======== Supplied text ========

In responding to comments suggesting that the exclusion in Sec. 203.22 should be broadened to include registered blood establishments that qualify as health care entities as long as any health care services they provide are predominantly related to their activities as a registered blood establishment, FDA noted:
Substitution of the word “predominantly” for “all” in the phrase referring to the health care services that a registered blood establishment provides would make the provision too broad and would not provide the protections intended in the PDMA. However, we recognize that certain blood establishments, due to their specialized medical expertise, routinely collect, store and administer human hematopoietic stem/progenitor cells and conduct diagnostic testing of specimens concurrently with specimens undergoing routine donor testing. Our intent is to not interfere with the current practice of blood establishments to provide these specialized health care services. Therefore, instead of replacing “all” with “predominantly,” we extended the exclusion in Sec. 203.22(h) to those registered blood establishments that collect, process, store, or administer human hematopoietic stem/progenitor cells or perform diagnostic testing of specimens provided that these specimens are tested together with specimens undergoing routine donor testing.
Examples of health care services that are related to registered blood establishments’ activities and that would therefore allow these establishments to utilize the exclusion in Sec. 203.22(h) include: therapeutic hemapheresis, therapeutic phlebotomies, plasma exchange, transfusion services, and ordinary donor screening activities for donor suitability (e.g., measuring a donor's temperature, blood pressure, and hematocrit or hemoglobin). Also included was preventive health care services intended to maintain a healthy donor population, such as administering influenza virus vaccines and testing the levels of prostate specific antigen and cholesterol in potential donors, to be related activities.
Under a December 1999 final rule, a blood establishment or a hemophilia treatment center could not generally resell blood derivatives to entities other than consumers or patients and simultaneously provide health care, such as medical services associated with those products. Examples of blood derivatives that are prescription drugs include, but are not limited to, albumin, antihemophilic factor, Coagulation Factor IX, alpha-1 proteinase inhibitor, and immune globulin. The provisions of this final rule threatened to disrupt basic interactions between blood centers and their hospital customers as many blood centers performed services such as therapeutic phlebotomy, therapeutic plasma exchange, stem cell and cord blood collection and processing and distributed certain blood-related products. The distributed products include anti-hemophilic factor, IVIG, and albumin as well as recombinant erythropoietin (not blood-derived), and blood bags containing anti-coagulants that qualify as drugs.

========

#### What to work on
Print the passage from the blood establishment text from "Examples of health" to "be related activities.", without changes.

======== Data provided ========

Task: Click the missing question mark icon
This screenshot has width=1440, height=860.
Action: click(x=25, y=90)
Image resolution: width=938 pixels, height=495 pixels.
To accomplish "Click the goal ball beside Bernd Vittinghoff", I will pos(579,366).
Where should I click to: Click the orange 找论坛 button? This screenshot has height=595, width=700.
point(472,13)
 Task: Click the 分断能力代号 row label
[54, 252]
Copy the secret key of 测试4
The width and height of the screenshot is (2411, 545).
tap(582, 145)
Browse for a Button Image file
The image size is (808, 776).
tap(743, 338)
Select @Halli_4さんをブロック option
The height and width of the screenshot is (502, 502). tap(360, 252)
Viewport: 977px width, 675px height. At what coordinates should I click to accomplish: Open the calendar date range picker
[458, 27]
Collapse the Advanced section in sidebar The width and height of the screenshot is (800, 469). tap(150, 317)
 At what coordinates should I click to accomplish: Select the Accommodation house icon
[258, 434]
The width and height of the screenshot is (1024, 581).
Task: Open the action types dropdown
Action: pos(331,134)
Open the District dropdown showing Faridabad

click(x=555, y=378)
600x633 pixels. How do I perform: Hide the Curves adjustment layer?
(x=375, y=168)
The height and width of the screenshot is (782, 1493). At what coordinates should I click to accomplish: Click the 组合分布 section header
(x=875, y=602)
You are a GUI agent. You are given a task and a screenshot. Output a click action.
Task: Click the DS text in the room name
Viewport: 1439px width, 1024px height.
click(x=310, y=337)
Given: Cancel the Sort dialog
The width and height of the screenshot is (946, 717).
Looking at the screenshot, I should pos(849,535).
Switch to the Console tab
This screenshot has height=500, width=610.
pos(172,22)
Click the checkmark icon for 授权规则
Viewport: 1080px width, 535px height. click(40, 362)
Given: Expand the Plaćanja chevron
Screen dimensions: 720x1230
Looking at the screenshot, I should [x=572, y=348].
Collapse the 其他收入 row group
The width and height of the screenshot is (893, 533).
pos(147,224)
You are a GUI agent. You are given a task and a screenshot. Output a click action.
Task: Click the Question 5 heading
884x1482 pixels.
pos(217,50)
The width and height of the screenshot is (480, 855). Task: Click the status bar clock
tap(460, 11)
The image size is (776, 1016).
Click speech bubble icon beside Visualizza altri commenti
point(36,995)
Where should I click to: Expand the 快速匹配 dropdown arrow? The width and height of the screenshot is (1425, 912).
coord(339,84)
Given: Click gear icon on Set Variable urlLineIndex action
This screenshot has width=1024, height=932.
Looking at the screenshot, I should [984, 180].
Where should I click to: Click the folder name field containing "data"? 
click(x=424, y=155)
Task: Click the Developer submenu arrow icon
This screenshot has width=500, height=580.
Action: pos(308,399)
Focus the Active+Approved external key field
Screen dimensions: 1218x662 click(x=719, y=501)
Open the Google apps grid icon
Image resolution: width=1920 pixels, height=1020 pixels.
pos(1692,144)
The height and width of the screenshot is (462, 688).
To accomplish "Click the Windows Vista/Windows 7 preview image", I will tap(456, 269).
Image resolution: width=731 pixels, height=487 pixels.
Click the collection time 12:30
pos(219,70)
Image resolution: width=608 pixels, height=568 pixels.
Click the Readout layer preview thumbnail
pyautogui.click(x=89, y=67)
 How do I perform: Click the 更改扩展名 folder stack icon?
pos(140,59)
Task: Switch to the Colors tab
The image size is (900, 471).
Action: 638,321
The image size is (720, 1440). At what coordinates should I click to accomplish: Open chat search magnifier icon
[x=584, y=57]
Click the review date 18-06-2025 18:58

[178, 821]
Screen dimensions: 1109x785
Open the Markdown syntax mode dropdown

========

#### Answer area
Examples of health care services that are related to registered blood establishments’ activities and that would therefore allow these establishments to utilize the exclusion in Sec. 203.22(h) include: therapeutic hemapheresis, therapeutic phlebotomies, plasma exchange, transfusion services, and ordinary donor screening activities for donor suitability (e.g., measuring a donor's temperature, blood pressure, and hematocrit or hemoglobin). Also included was preventive health care services intended to maintain a healthy donor population, such as administering influenza virus vaccines and testing the levels of prostate specific antigen and cholesterol in potential donors, to be related activities.